Copy the records word for word, starting at the line that contains "The image size is (364, 645)." and continuing to the end of the records. Omit the pictures.

(Records of interface elements)
——————————

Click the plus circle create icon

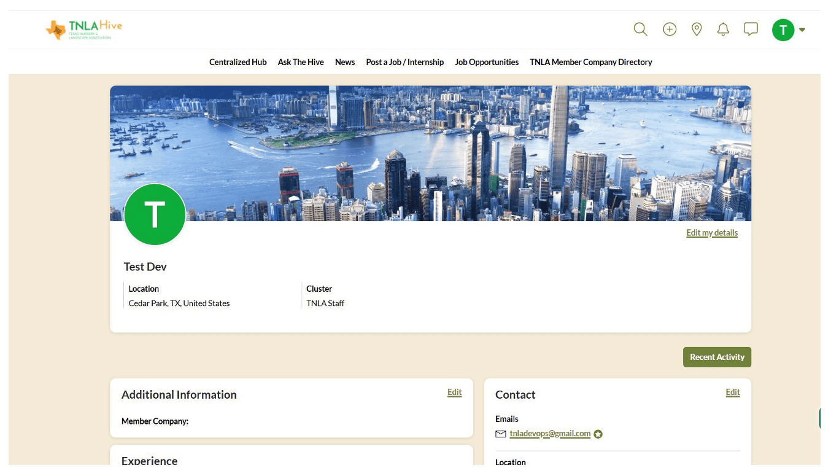[x=669, y=29]
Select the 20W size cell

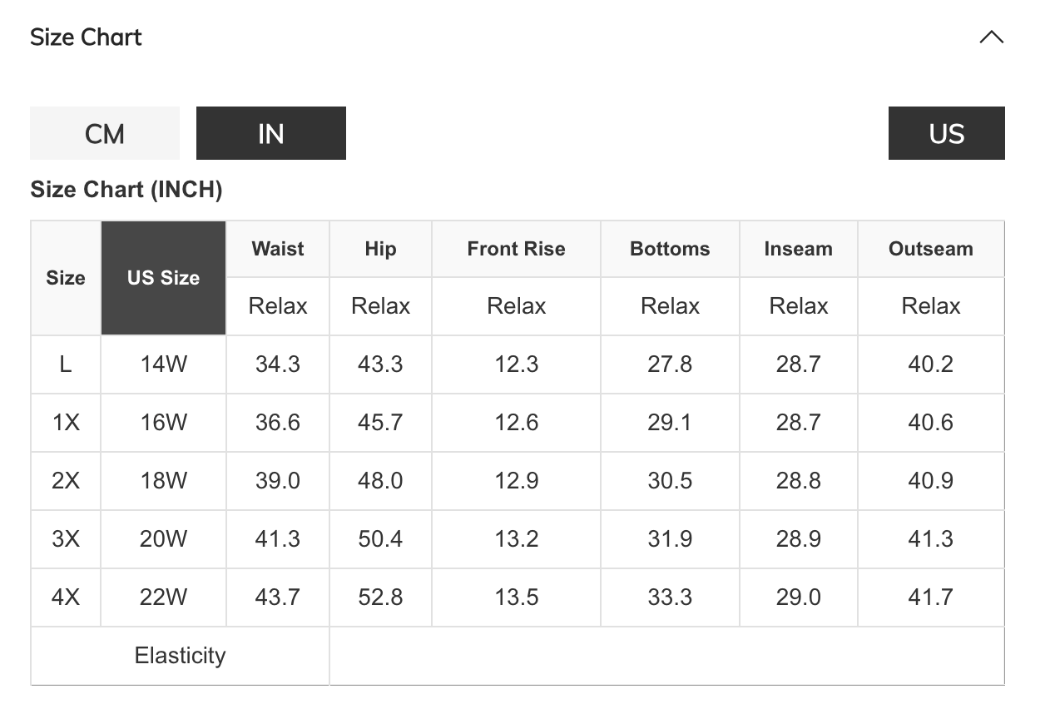point(163,539)
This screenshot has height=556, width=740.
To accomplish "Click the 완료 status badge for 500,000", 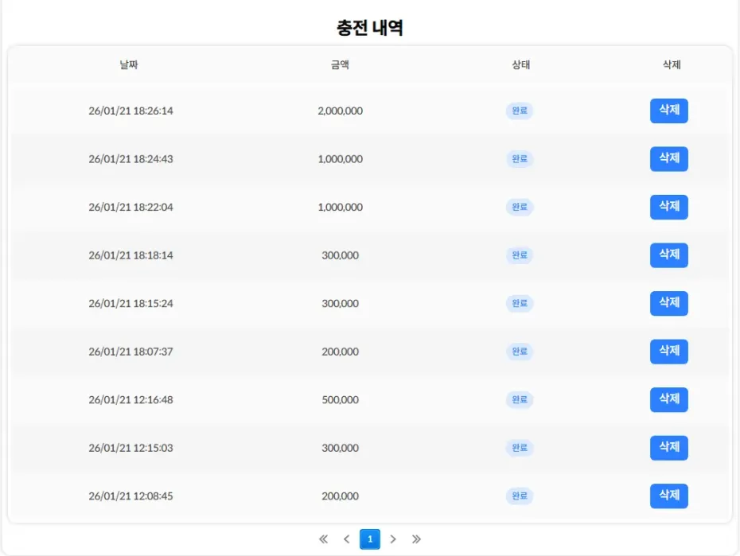I will click(x=520, y=399).
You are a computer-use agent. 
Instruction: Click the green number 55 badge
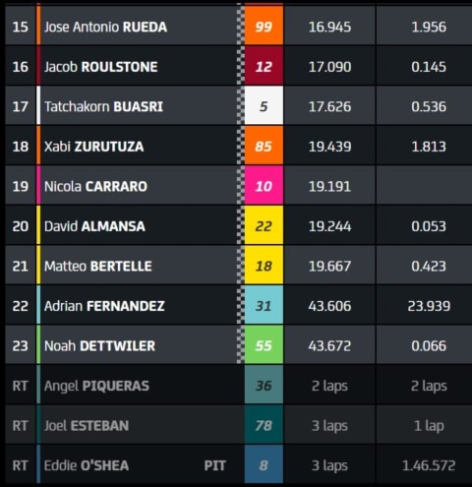(x=264, y=345)
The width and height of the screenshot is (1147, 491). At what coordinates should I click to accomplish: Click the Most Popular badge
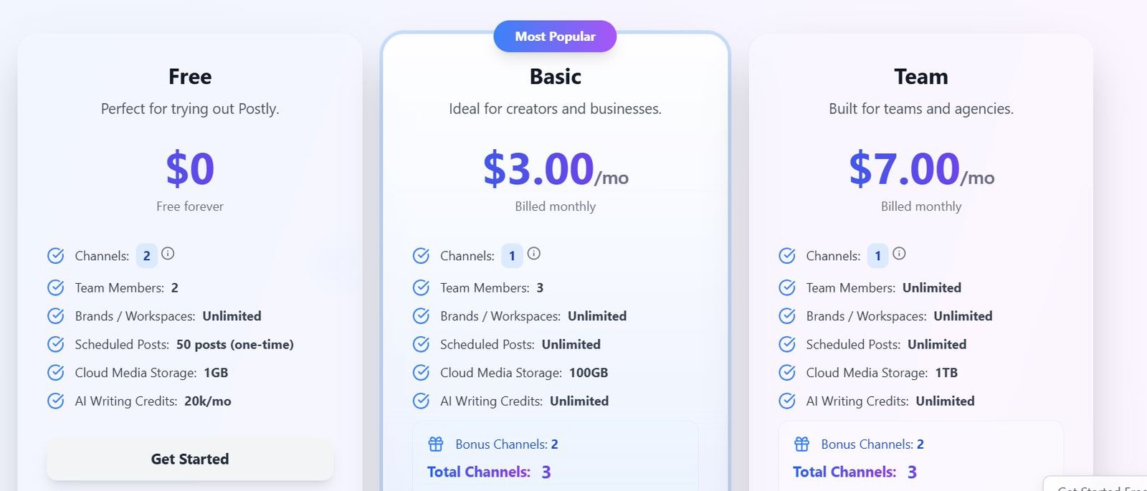click(555, 37)
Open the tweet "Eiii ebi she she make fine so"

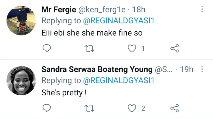pos(92,33)
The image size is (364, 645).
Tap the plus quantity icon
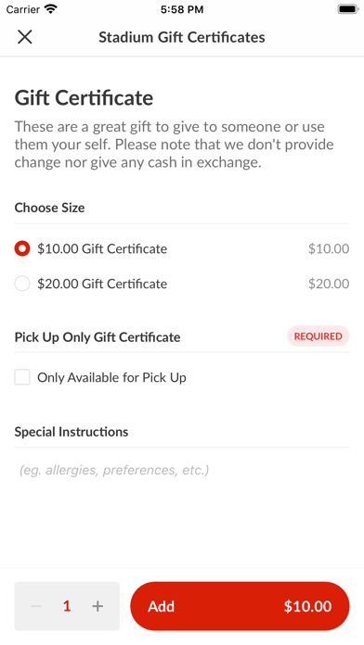[98, 606]
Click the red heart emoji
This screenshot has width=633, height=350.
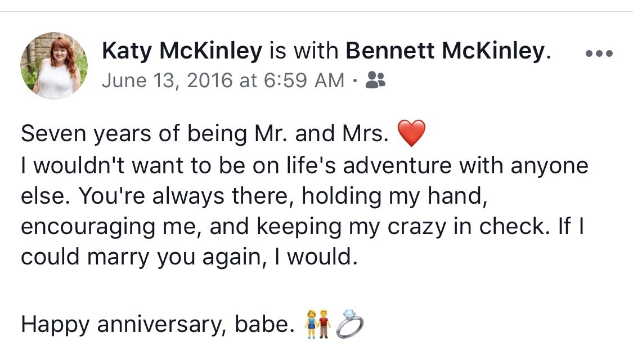(x=411, y=134)
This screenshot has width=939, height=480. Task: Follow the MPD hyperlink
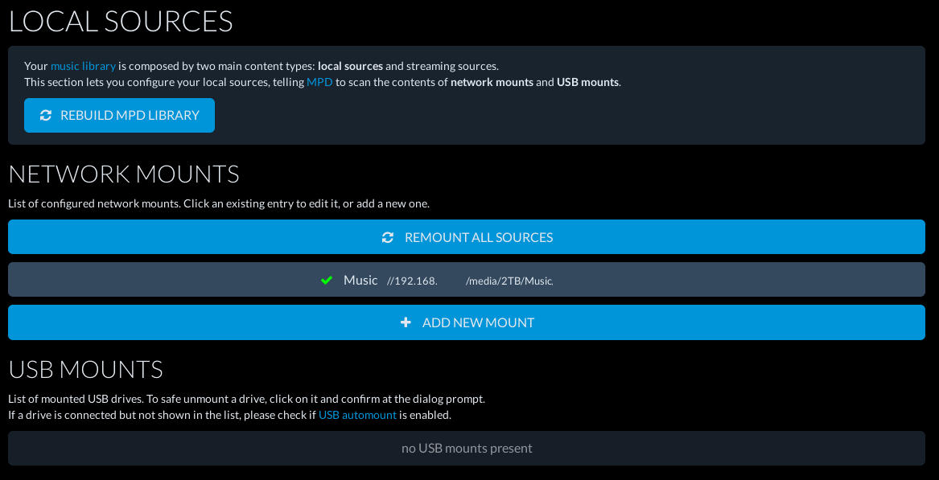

——————————

→ Solution to this problem:
The image size is (364, 645).
Tap the plus quantity icon
[98, 606]
Click the red heart emoji
This screenshot has width=633, height=350.
(x=411, y=134)
This screenshot has width=939, height=480. Task: Follow the MPD hyperlink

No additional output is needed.